Source
_ _ _ _ _ _ _
I am told that when I was a baby, while the Chief Officer was passing me to someone standing on the wobbly stairs of the ship, I was almost about to fall in the sea- I always attributed that baby time trauma to Hydrophobic nature and that trait did not go down well with my Dad at all. Imagine a sailor’s daughter, running away from water- so our first family vacation in Goa was him trying to chase his 4-year-old while I just constantly took baby steps saying, "Papa pakadna mat”(meaning Please don’t catch me Papa). My sister was somewhat like a Shark when it came to water and the two of them would always compete for the number of laps that they took. This fear of mine never allowed me to take a test of the lifeboat, although I was full ready with a life-jacket and all, it never really materialized but again we had better experiences together so there is nothing to regret.
My second voyage with Mom and Dad started with Mom and I joining him in Sri Lanka. We had to take a flight from Chennai and trust me as a kid I was shocked at how dirty the Chennai airport was. Of Course eventually, we went on to stay in Chennai for about 4-5 months and I gradually fell in love with the city. We passed from Iran, Iraq, Kuwait , Bahrain and due to the heat the AC in my Dad’s cabin and the entire ship just shut down. I remember sleeping with mom and dad on one of the decks on the ship for some breeze and also waking up to dolphins jumping right in front of me. Another super cool experience was when a couple of people tried to get onto the ship(I do not remember knowing the term Pirate then) and my dad waking up in the middle of the night, calmly handling the situation with the Chief Officer. On a ship, to keep pirates away they have water gushing down from every side. The force of the water is such, that it is nearly impossible to climb onto the ship. But this was the time, when the Pirate problem was not as prominent and there was no way we would have had to go through the ordeal. Although, later my Dad did pass through a lot of Pirated areas. As a kid who loved Willy Wonka and Jack Sparrow equally, I once asked my dad- if you find a pirate whose like Jack Sparrow, please get him home. Even in the tense situation, he laughed it off and eventually explained to me the severity of pirated areas. I remember Rima(my sister) and I crying constantly during Captain Phillips, because that is something we knew our Dad could face at any time. But, he always puts the security of his crew foremost and hence never traveled without a convoy.
Oh, did I forget to mention that my dad is a big foodie? His favorite for the longest time was Mediterranean cuisine and he loved Japanese soups as well. Most recently on his visit to Turkey, his love for coffee and Baklava increased manifold and thanks to his activity on Facebook, we can always connect to what he is doing. On his ship, with him around there is always a treat. His crew claims to not miss home food as much because my father is adamant about one thing in life - everybody should get their authentic food. Also ,everybody should get a taste of each other's cultures to make a family away from home.
_ _ _ _ _ _ _
Supplied entries
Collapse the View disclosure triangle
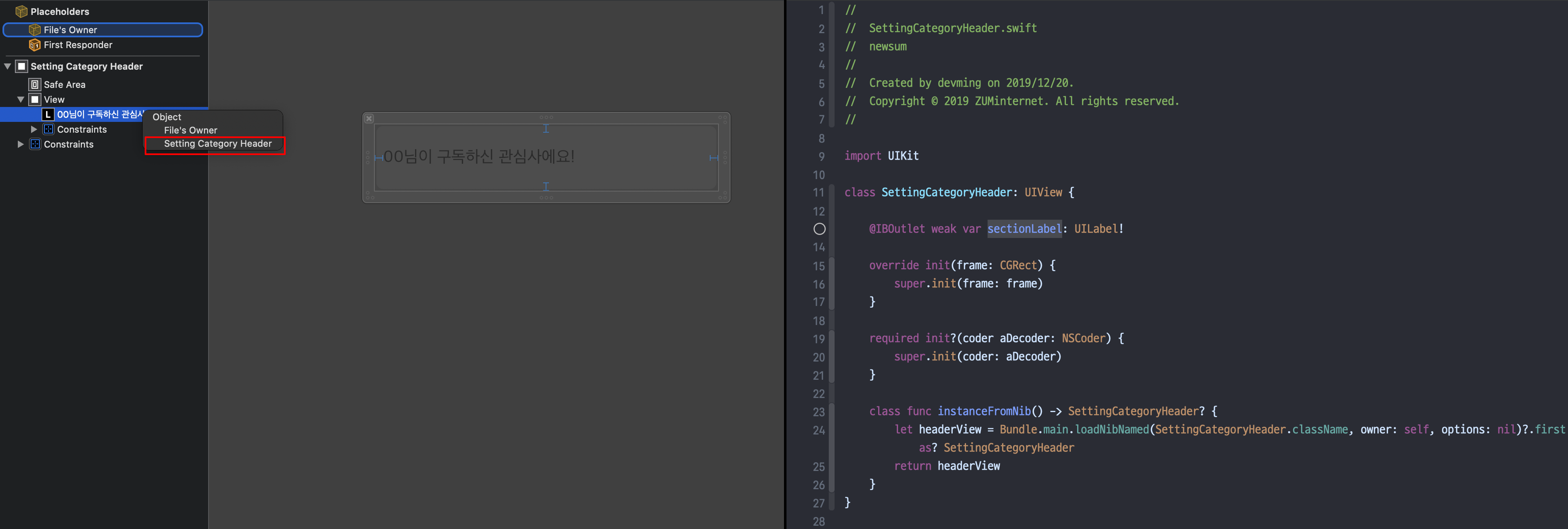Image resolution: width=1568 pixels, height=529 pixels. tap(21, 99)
_ _ _ _ _ _ _
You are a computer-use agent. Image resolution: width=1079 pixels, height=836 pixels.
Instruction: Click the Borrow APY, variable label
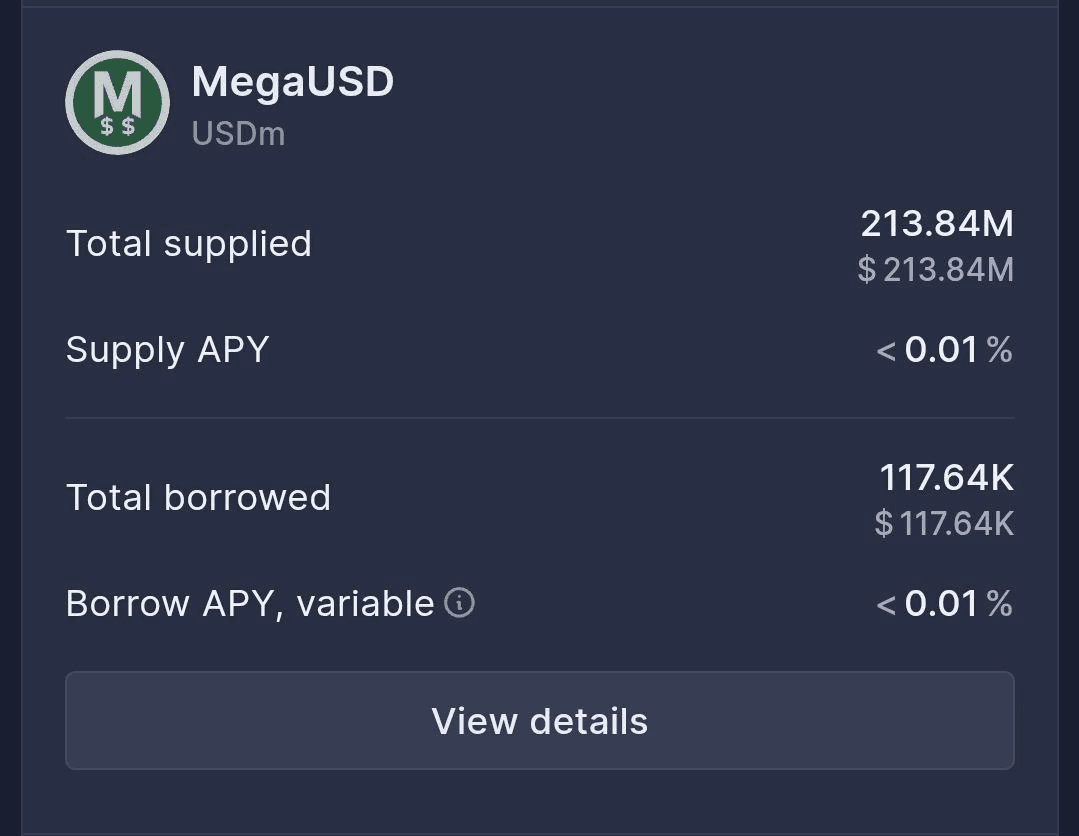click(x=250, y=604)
_ _ _ _ _ _ _
Written exercise 1
Reproduce word for word the part of the memoir about a sailor father that opens with the words containing "I am told that" and closes with "nothing to regret.".
Written exercise 2
According to the memoir about a sailor father, what was the father's favorite cuisine for the longest time?
Written exercise 3
Go on with the memoir about a sailor father, starting right after its final sentence.

Written reply 1
I am told that when I was a baby, while the Chief Officer was passing me to someone standing on the wobbly stairs of the ship, I was almost about to fall in the sea- I always attributed that baby time trauma to Hydrophobic nature and that trait did not go down well with my Dad at all. Imagine a sailor’s daughter, running away from water- so our first family vacation in Goa was him trying to chase his 4-year-old while I just constantly took baby steps saying, "Papa pakadna mat”(meaning Please don’t catch me Papa). My sister was somewhat like a Shark when it came to water and the two of them would always compete for the number of laps that they took. This fear of mine never allowed me to take a test of the lifeboat, although I was full ready with a life-jacket and all, it never really materialized but again we had better experiences together so there is nothing to regret.

Written reply 2
Mediterranean cuisine.

Written reply 3
I asked him to tell me one day, which is his favorite memory of the ship. He remembers,"In 1981/82 while I was on a vessel in Canada, I was doing my routine work on Deck. A doctor boarded the vessel with his friend and neighbors. The Captain on duty at that time did not entertain them properly. While they were leaving, I met them on Gangway. After my insistence on introduction, I told them to visit the Bridge and accommodation. They were very happy, I brought them in my cabin and offered them beers. Before leaving, they said that they will come tomorrow and take me to the most famous Pizza place of the city. They came the next day and took me to their Bungalow after lunch. They happened to see my pass and realized that it was my birthday. They arranged a cake for me, celebrated it like they would back home and also drove me back although it was snowing and the distance was quite a bit. The family kept in touch with me for a long time.
They also offered to complete all my visa formalities and wanted me to do a job there itself. He says that my Grandmother did not want him to get married and settle abroad and hence things didn’t work out. Nevertheless, it was one of the best birthdays ever spent”. We generally say like mother, like daughter, in Dad’s case it was like mother in law, like daughter in law. Later in life, when Dad has a chance to settle down in New Orleans in the year 1991, my mother put her foot down and said that no way will she leave her family behind and settle down in a country other than India. This was a decision, my dad is still extensively grateful for.
My last favorite memory of travel with Dad would always be the time we went to Singapore and went multiple times to Sentosa Island and Mustafa. It is one of my earliest travel stories that has stayed with me and it was also the first trip I took as the only kid as my sister had grown too old by this time. My father also got all his cousins and brothers to settle them down in Nasik and we were not the only 4 members he took care of. While he was away, Mom was the support system of the family and fulfilled his role very well too. For the sake of bringing up the entire family, he stayed away for months together. One of the most heart-breaking memories for me and my father was back in the 2nd grade, he had stayed away for about 9-10 months and when he came back, I just did not recognize him. I still see his charming smile turn into a disappointed look whenever that story is repeated. But, through satellites to video calling- through letters to constant facebook posts, our relationship has evolved as much as technology has.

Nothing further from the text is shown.